By Steve Gorman
LOS ANGELES (Reuters) -California Governor Gavin Newsom led a campaign-style rally on Thursday for a redistricting plan to foil what he called President Donald Trump's bid to rig the next congressional race and cement his Republican House majority by redrawing the political map of Texas.
Newsom said his proposal, aimed for a special ballot on November 4, would create five new Democratic U.S. congressional seats in California, offsetting any seats Republicans can gain at Trump's behest by redrawing district lines in Texas less than four years after they were last revamped.
"Donald Trump, you have poked the bear and we will punch back," Newsom said, alluding to the grizzly that adorns California's state flag. "We're going to fight fire with fire."
The competing plans in California and Texas come ahead of the November 2026 mid-term elections, when Democrats are hoping to win back control of the U.S. House of Representatives.
While Democratic elected officials and labor union executives gathered inside an auditorium of the Democracy Center in downtown Los Angeles on Thursday, at least two dozen armed federal border agents wearing riot helmets and balaclava masks milled about a street corner outside the building.
The governor called attention to the U.S. Immigration and Customs Enforcement agents in his remarks, suggesting their presence was an attempt by Trump at intimidation.
"He's a failed president. Who else would send ICE at the same time we're having a conversation like this? Someone who is weak," Newsom said. The agents left the scene within 30 minutes of arriving.
Newsom's rally marked a potentially pivotal moment in Texas, where Republicans who control the state legislature neared the end of a special session that Republican Governor Greg Abbott had called to adopt a redistricting plan aimed at flipping five Democratic seats in the U.S. House in next year's elections.
Republicans now hold a narrow 219-212 majority in the House.
To prevent passage of the plan, more than 50 Democratic Texas lawmakers have fled the state capital in Austin and taken up temporary residence in various Democratic-led states, including California, thus denying Texas Republicans a legislative quorum.
The 30-day special session was to conclude on Friday, though Abbott was vowing an extension. It was unclear whether the redistricting moves by California Democrats would be enough to persuade the Texas Democrats to end their walkout.
OBAMA WEIGHS IN
Former President Barack Obama and his former attorney general Eric Holder addressed Texas House Democrats in a video conference call on Thursday, lauding their efforts to fight what they called an attempted "power grab" by Republicans.
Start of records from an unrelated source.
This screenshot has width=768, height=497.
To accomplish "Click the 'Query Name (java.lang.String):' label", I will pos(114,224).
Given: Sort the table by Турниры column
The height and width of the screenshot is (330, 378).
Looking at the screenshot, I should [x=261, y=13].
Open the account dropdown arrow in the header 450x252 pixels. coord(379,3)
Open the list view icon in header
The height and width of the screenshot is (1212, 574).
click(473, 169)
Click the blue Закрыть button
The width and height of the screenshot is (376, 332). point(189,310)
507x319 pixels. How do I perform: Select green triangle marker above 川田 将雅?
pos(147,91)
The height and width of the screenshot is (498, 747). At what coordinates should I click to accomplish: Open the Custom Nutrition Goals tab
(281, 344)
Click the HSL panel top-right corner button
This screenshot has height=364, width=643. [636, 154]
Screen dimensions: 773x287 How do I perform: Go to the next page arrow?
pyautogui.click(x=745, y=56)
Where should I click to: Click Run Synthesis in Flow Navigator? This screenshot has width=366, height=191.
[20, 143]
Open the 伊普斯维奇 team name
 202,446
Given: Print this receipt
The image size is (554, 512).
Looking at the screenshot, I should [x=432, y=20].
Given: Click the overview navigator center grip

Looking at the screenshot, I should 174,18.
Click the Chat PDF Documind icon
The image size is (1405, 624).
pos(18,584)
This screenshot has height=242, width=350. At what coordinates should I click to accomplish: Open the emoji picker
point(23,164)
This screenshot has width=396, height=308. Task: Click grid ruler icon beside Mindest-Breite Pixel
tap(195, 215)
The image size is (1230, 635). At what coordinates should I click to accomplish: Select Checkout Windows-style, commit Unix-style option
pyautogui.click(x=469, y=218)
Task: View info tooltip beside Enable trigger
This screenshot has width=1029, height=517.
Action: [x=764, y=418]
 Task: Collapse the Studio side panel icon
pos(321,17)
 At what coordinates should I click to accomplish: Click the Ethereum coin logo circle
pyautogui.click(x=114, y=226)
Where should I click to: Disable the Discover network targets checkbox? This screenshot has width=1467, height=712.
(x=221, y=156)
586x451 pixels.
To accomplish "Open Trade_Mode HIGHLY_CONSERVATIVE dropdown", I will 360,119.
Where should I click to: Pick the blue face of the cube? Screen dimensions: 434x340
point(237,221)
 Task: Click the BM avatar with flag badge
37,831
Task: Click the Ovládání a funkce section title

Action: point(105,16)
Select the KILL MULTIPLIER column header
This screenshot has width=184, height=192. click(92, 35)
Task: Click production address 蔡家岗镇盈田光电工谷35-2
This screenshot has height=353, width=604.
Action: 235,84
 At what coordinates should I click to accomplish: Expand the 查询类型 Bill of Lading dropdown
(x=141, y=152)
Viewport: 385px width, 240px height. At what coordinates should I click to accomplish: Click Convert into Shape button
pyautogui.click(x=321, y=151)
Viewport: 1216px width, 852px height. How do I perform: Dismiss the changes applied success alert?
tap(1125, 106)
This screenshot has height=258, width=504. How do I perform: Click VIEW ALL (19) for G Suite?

Abbott and other Texas Republican leaders have steadily increased pressure on the state's Democratic lawmakers to return, threatening them with civil arrest warrants, fines, garnished salaries and ouster from the legislature.
Newsom and other elected Democratic officials who spoke at the rally, along with leaders of several of California's biggest labor unions, all framed their campaign as a battle to preserve Democracy and the rule of law in the face of a president with autocratic leanings unchecked by his own party in Congress.
The governor voiced confidence that both houses of California's state legislature would muster the two-thirds majority required to place the newly drawn maps before voters, in a special election to be held November 4.